Ratio in Design

I am reading some old notes I made 30 years ago about hammered dulcimer making and playing.  I am going to college in a few weeks time to attend a 12 week woodworking skills residential course.  It is a long time since I last built a musical instrument, and although my initial objective of going to Lyme Regis was to improve my skills so I could build a small boat, it is also awakening an urge to build some more musical instruments and play again.

While looking through some old papers, I can across a note written by a chaps who taught musical instrument making at Tonbridge Adult Education centre on Saturday mornings.  I went for two or more years and worked on refining the building of  hammered dulcimers but it was great to just work with him and other people learning new skills and just picking his brains on how to overcome problems or his option on what we were making.

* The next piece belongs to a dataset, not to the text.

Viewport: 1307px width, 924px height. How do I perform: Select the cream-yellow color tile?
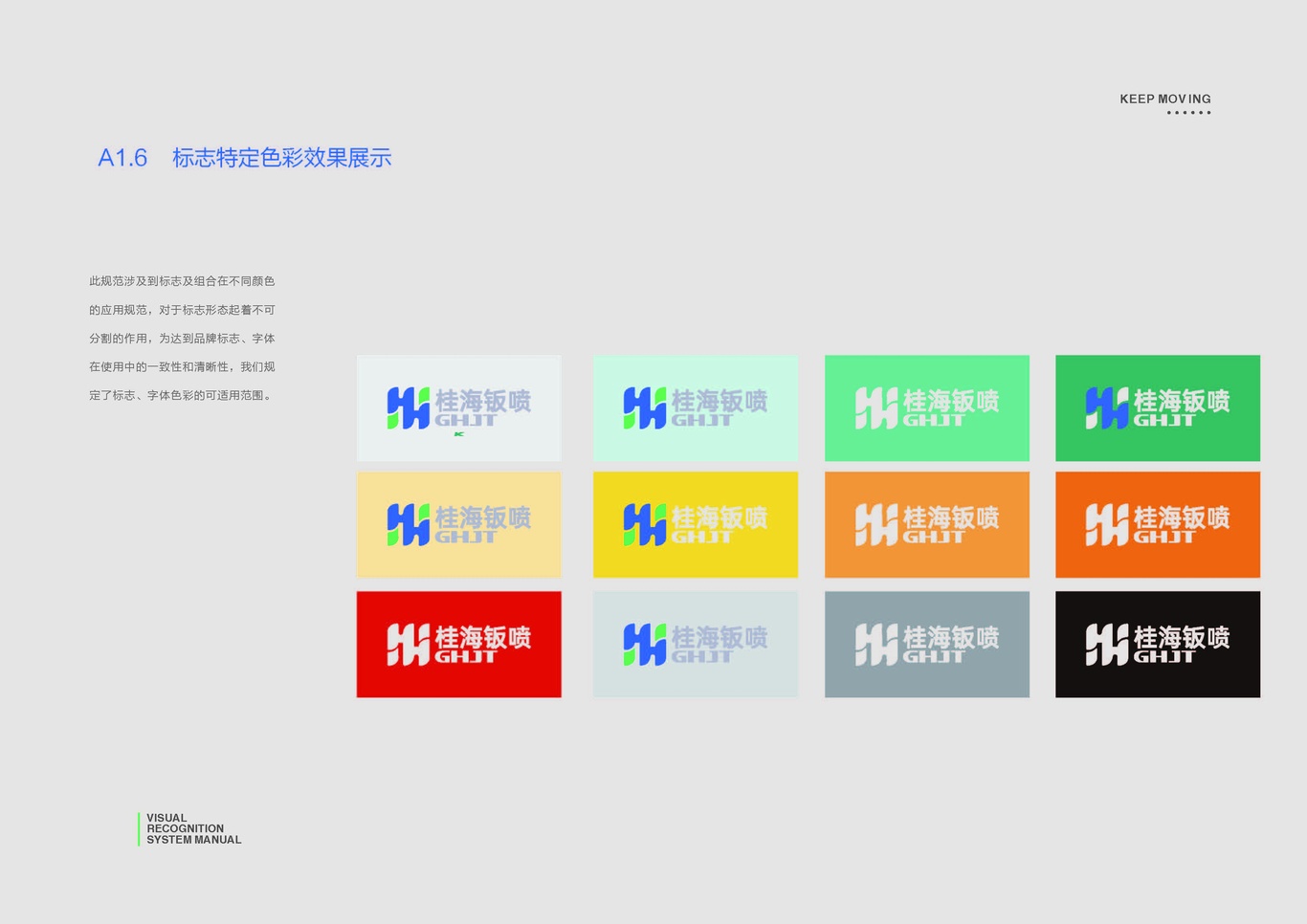[x=458, y=523]
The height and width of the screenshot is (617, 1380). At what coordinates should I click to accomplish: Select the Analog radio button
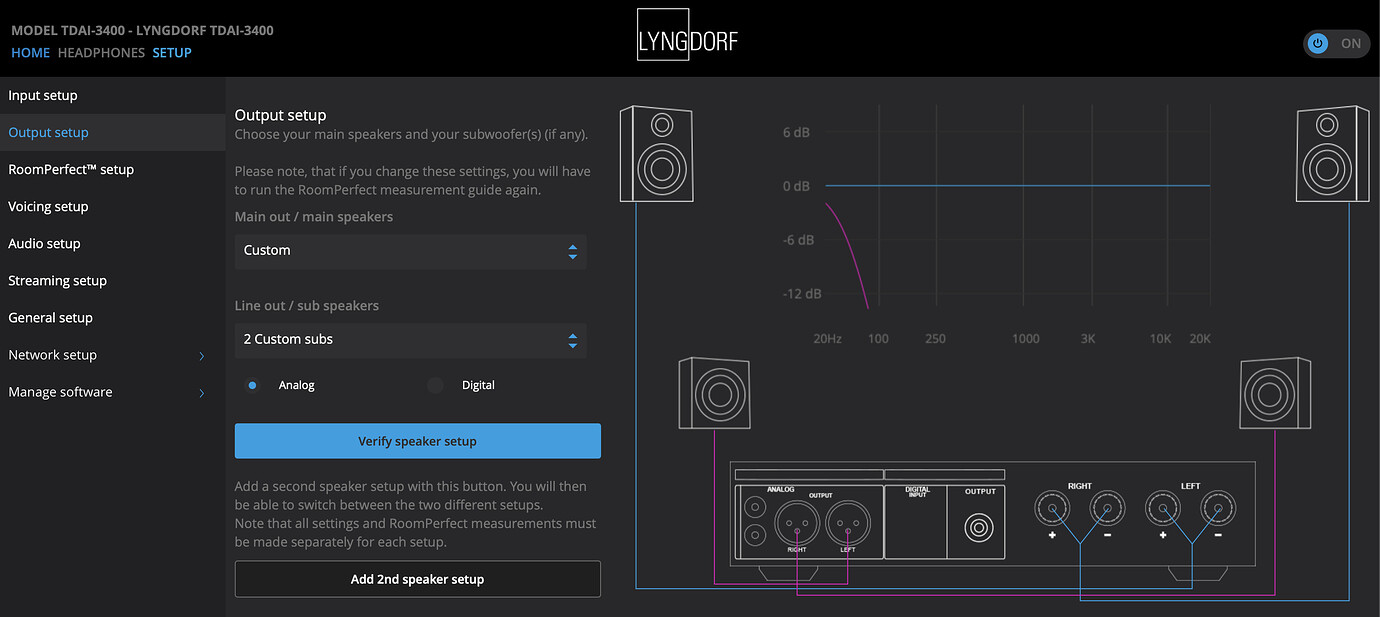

Click on this link to view the article Ratio in design.  Sadly I do not remember his name so cannot attribute his work to him.  What I love about the article is he took the time to type it, with a typewriter, onto real paper.  Yes, real trees were used in this process rather than just a few electrons inconvenienced.  The whole process of writing has changed so much with the ease of editing on a computer, with a typewriter you committed your words to paper, and there was no going back and editing without ripping it up and starting again.  It certainly focused the mind.

His message was important enough for him to spend time typing it, the article was important enough for me to keep it for 30 years and then find it and read it again.  It brought back many memories, he mentions a mould John Smedley made that we all looked at for a while to check its symmetry.  I remember that well, sadly John is no longer with us, I remember what a lovely man he was, full of song and shear love of traditional music.

I feel this article has been waiting for me to find it again, I will certainly listener to its wisdom when designing my next dulcimer.